Piet Retief – The Mkhondo Local Municipality (Piet Retief) in Mpumalanga says it has reached a settlement agreement with Eskom on how to pay its outstanding electricity bill of more than R400 million.
The agreement was reached on Tuesday after a marathon meeting between Eskom executives and the municipality’s leadership.
Just before the meeting took place, the entire municipality on the southern tip of Mpumalanga was plunged into darkness for six hours.
That period of darkness sparked fears within the business community that Eskom had grown tired of the debt and wanted to have it recovered by any means necessary.
On Tuesday night, the municipality issued to residents and informed them that the power has been restored.

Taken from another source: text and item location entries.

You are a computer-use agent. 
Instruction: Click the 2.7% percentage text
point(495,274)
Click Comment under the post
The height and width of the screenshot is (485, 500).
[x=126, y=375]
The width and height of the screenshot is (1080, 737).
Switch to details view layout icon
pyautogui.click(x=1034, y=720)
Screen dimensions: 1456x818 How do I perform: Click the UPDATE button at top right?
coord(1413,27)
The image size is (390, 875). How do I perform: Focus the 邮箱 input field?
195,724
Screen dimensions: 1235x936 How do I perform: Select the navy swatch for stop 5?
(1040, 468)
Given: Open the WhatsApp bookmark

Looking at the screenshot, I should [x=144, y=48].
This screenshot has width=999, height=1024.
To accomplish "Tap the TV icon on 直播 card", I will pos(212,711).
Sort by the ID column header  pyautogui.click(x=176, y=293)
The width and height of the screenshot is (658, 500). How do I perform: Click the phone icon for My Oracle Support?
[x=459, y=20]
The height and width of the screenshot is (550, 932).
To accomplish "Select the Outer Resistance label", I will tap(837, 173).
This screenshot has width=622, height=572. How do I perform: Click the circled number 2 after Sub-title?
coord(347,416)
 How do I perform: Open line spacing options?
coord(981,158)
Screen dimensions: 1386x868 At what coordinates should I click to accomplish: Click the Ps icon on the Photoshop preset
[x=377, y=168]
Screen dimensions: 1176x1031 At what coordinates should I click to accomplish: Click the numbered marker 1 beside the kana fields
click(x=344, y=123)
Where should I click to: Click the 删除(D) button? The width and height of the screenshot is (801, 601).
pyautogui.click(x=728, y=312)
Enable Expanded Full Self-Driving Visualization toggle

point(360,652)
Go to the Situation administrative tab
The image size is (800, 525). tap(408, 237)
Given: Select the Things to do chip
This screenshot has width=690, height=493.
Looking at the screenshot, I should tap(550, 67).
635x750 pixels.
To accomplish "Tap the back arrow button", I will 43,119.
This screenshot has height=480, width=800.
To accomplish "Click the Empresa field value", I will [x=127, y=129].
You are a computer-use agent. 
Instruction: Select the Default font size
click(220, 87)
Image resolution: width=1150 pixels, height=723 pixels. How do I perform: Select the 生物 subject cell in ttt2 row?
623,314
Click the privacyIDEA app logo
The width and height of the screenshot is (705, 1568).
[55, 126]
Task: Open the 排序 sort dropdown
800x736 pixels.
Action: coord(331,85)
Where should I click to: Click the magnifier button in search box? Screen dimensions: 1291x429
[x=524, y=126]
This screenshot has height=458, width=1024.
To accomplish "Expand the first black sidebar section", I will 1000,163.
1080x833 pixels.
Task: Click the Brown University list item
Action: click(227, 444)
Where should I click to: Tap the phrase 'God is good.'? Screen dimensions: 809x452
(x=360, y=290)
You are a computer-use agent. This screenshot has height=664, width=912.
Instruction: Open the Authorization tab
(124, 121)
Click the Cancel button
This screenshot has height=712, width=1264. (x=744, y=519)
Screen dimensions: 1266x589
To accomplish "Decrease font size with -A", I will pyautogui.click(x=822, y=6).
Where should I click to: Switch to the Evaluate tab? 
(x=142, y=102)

“Whilst waiting for the meeting to start Eskom switched off the whole town without notice, this was exclusively out of personal emotions and very unexpected. As a result the whole of Mkhondo was without electricity for approximately six hours.
“The municipality and Eskom eventually came to an agreement and power was restored on basis that the municipality will make payments in consideration of R10m monthly collections on average where operational costs and overheads costs necessary to provide electricity supply,” the municipality said.
It added that there have been talks to increase capacity for densely populated places like Thandukukhanya township.
“The meeting looked at increasing the NMD from 18MVA to 40MVA in Mkhondo town and from 1.9 to 2.5 in Amsterdam.
“Alternatively to construct two substations, one for Thandakukhanya and one for Amsterdam where these are under consideration by relevant stakeholders amongst whom are Department of Energy, Nersa and Eskom.
“The municipality is moving swiftly to address the current crisis and further sincerely apologizes for the inconvenience that have been caused by the incident.”
Acting municipality manager Bheki Maseko then confirmed that they have agreed with Eskom through their debt by making three annual payments.
“Today we had a meeting with Eskom Executives and yes on R25m repayment plans three times a year and payments towards current accounts.
“The meeting also noted that Eskom bills municipality R18m per month, while the municipality bills R10m which leaves R8m deficit of that costs of labour overheads expenditure for running the electricity operations as well as the depreciation of infrastructure not counted. Regular and huge maintenance costs due to ageing electrical infrastructure.
“The meeting noted legal proceedings against each other and deemed those and related costs as unnecessary,” Maseko told IOL.